## GIVEN DATA
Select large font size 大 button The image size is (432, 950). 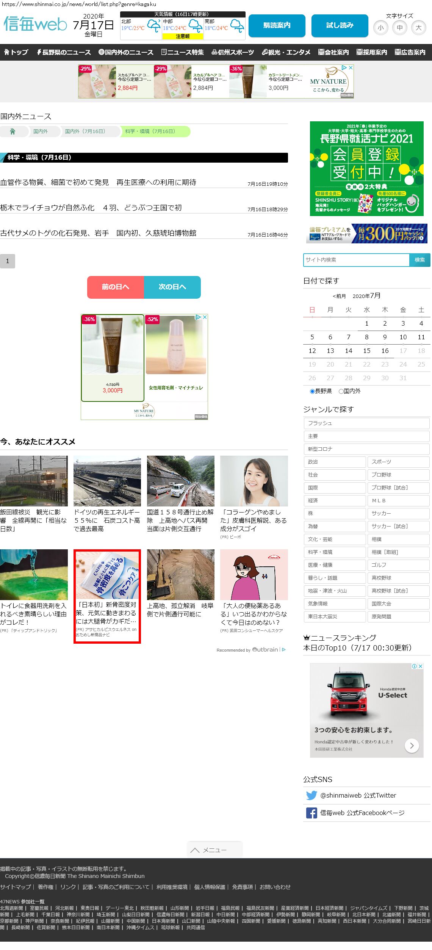418,28
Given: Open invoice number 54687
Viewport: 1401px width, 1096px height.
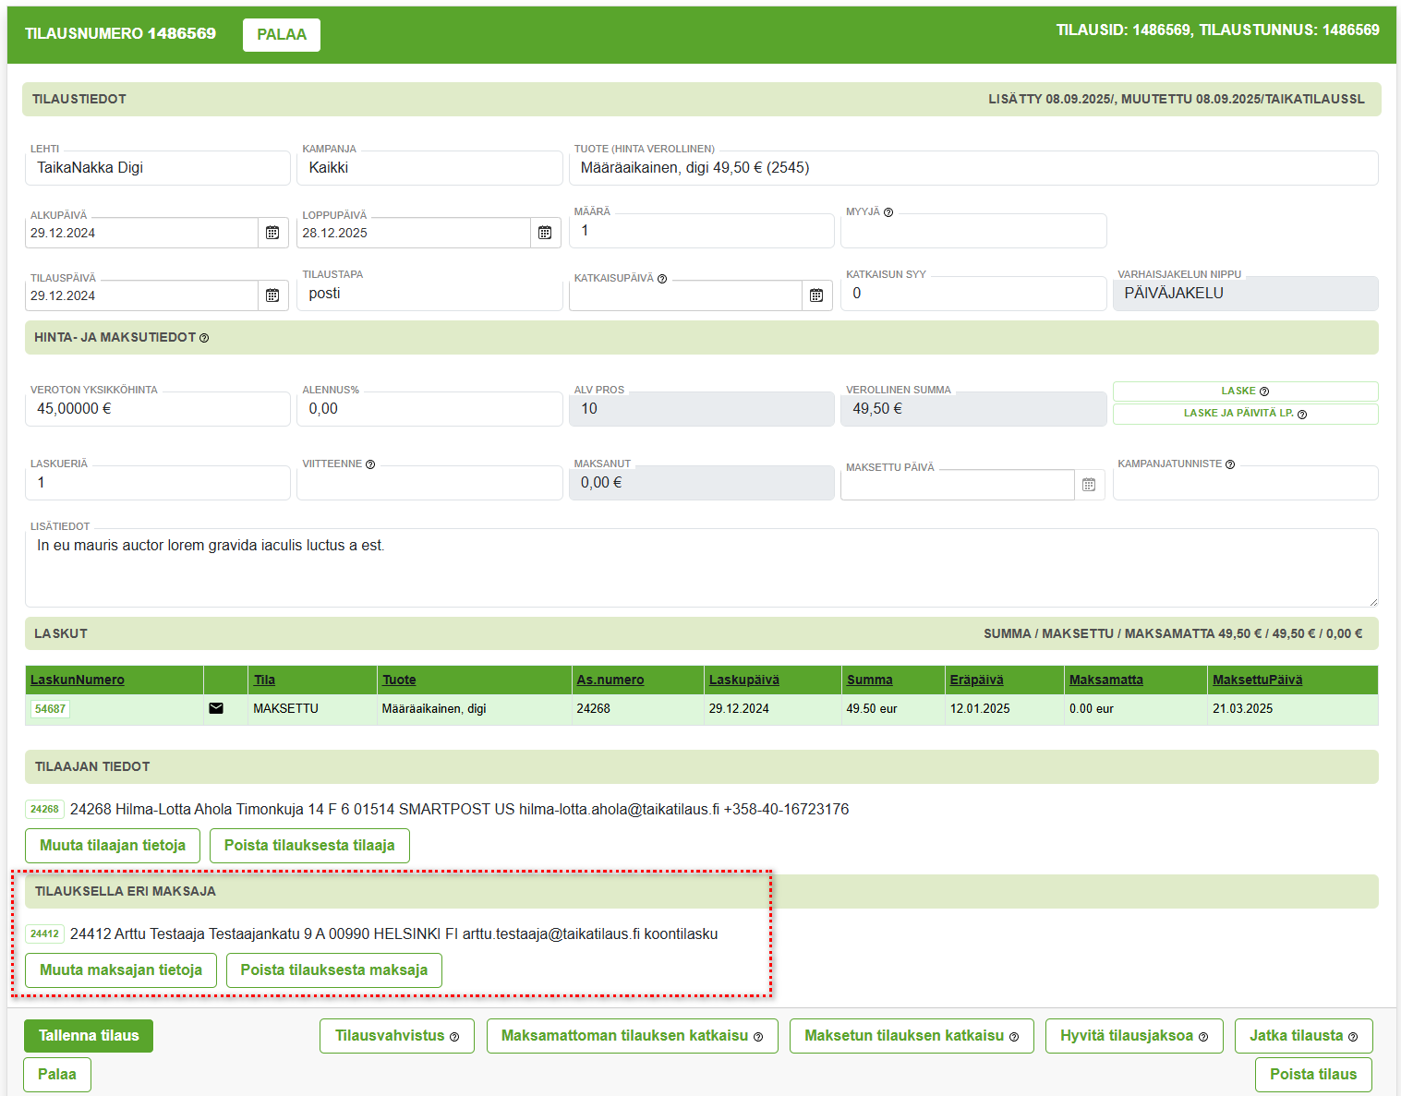Looking at the screenshot, I should click(x=50, y=709).
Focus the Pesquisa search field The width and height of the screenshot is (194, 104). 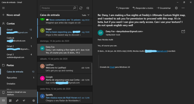(57, 8)

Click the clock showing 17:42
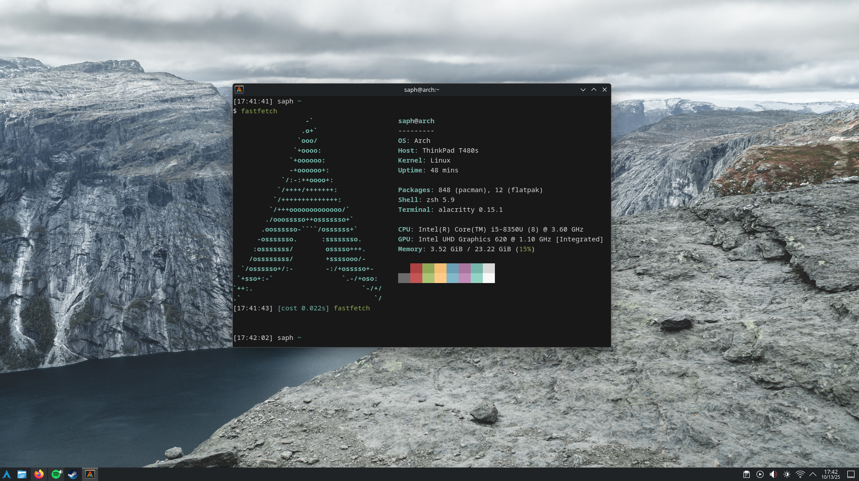coord(831,474)
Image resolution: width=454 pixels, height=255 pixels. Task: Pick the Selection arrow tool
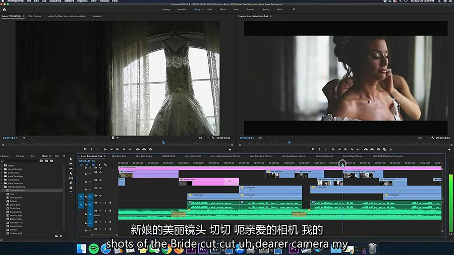point(71,159)
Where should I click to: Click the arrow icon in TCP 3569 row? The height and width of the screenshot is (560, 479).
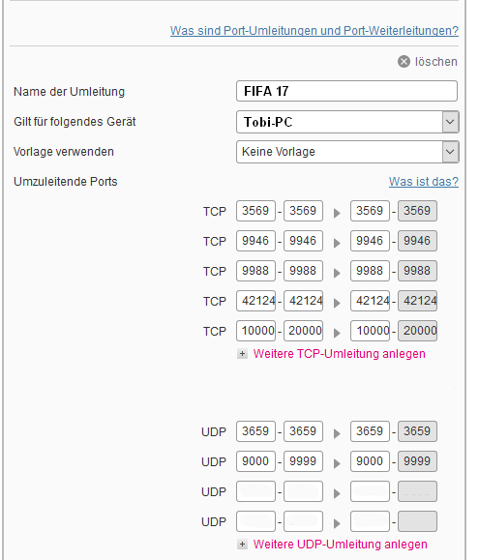pyautogui.click(x=337, y=213)
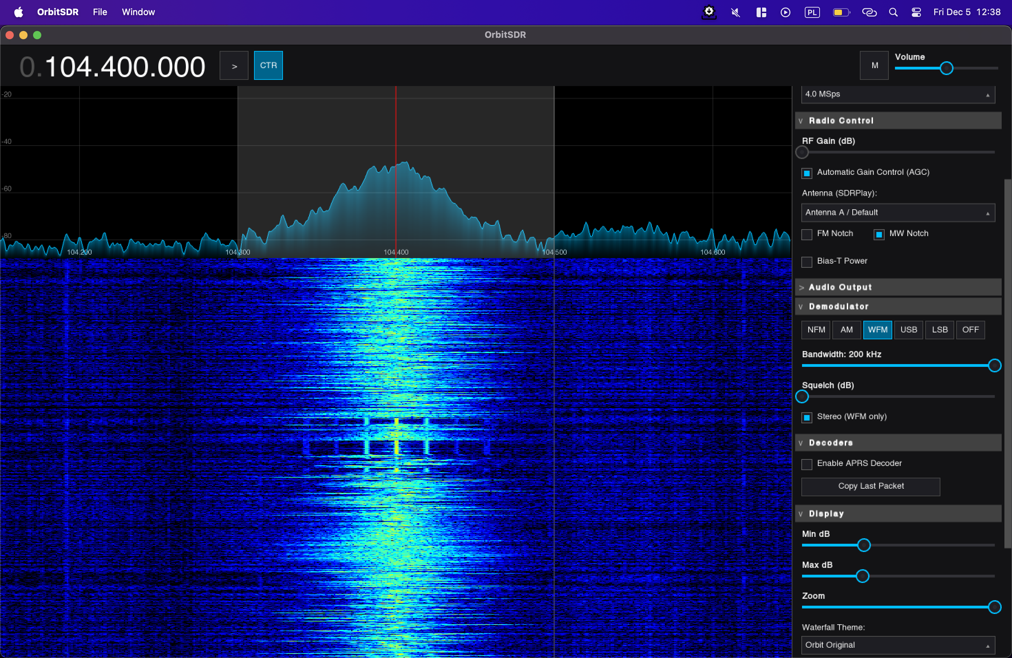Screen dimensions: 1012x658
Task: Open the Window menu
Action: point(138,12)
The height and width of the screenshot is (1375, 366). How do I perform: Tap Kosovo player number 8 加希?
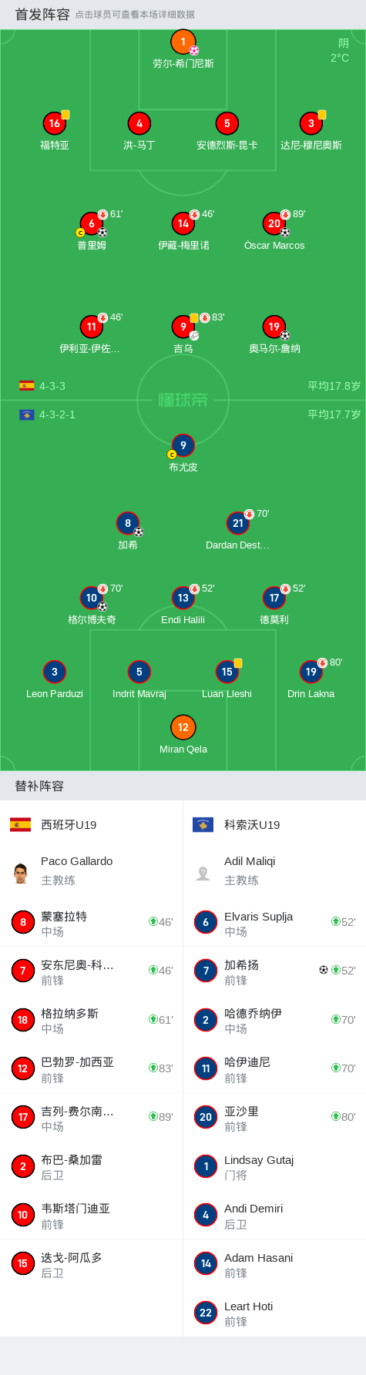coord(128,523)
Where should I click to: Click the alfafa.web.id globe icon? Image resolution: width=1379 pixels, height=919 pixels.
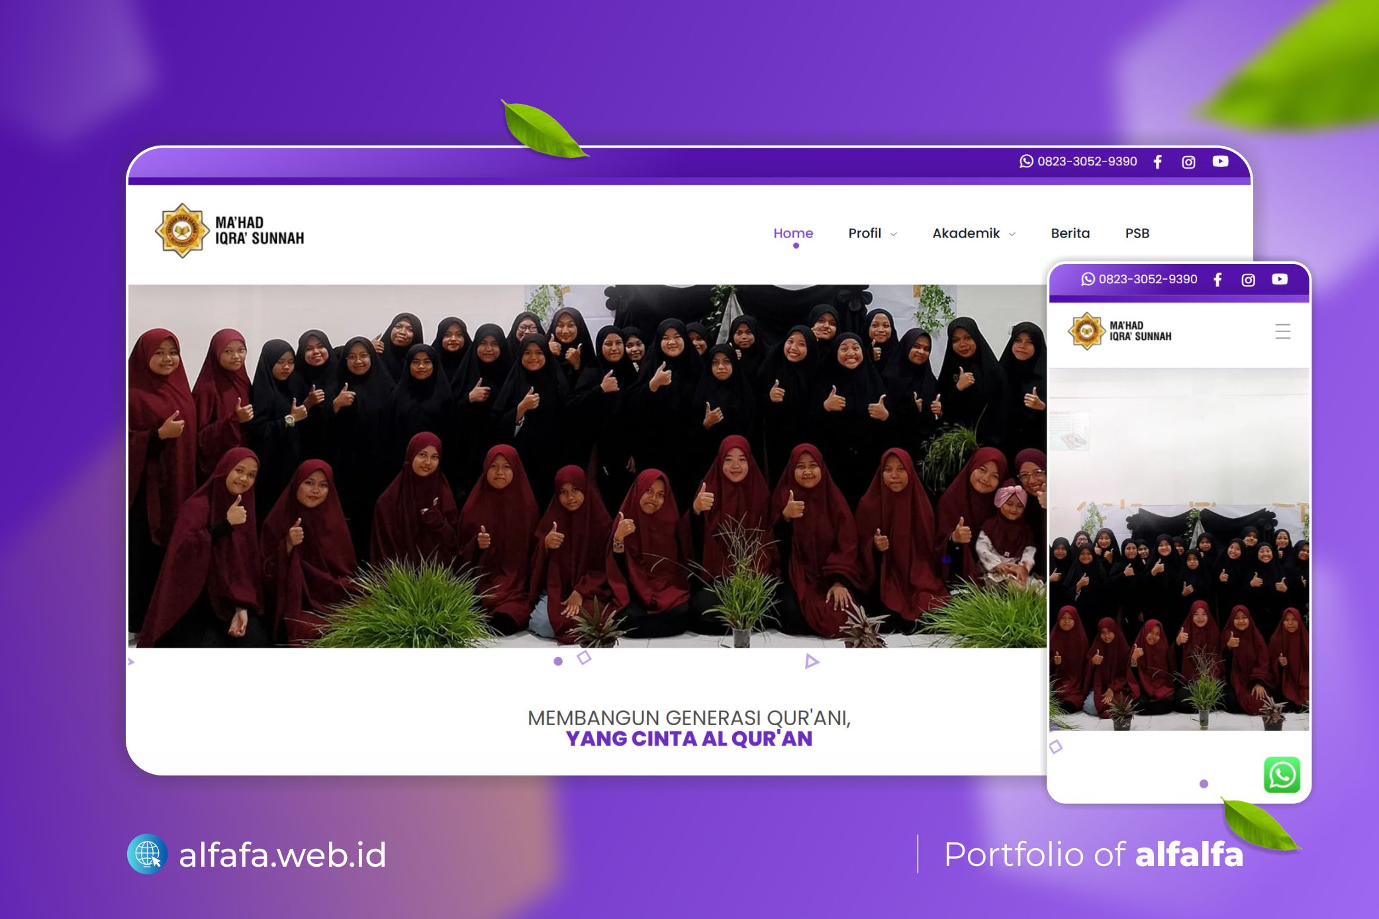point(147,853)
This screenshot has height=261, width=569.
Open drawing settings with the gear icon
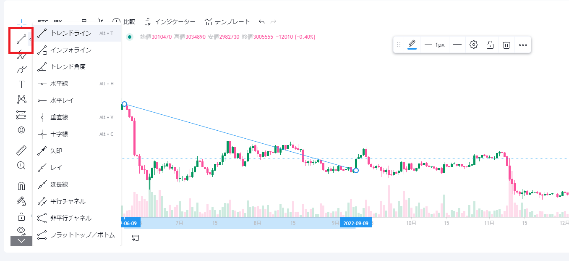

## TASK OBJECTIVE
Add 142 to every coordinate in the answers, and write out each line again from the one containing "Where should I click to: Click the alfafa.web.id" through the end of the records, leaving the pictures out.

## RESPONSE TO THIS EXERCISE
Where should I click to: Click the alfafa.web.id globe icon? Image resolution: width=1379 pixels, height=919 pixels.
point(289,995)
This screenshot has height=261, width=569.
Open drawing settings with the gear icon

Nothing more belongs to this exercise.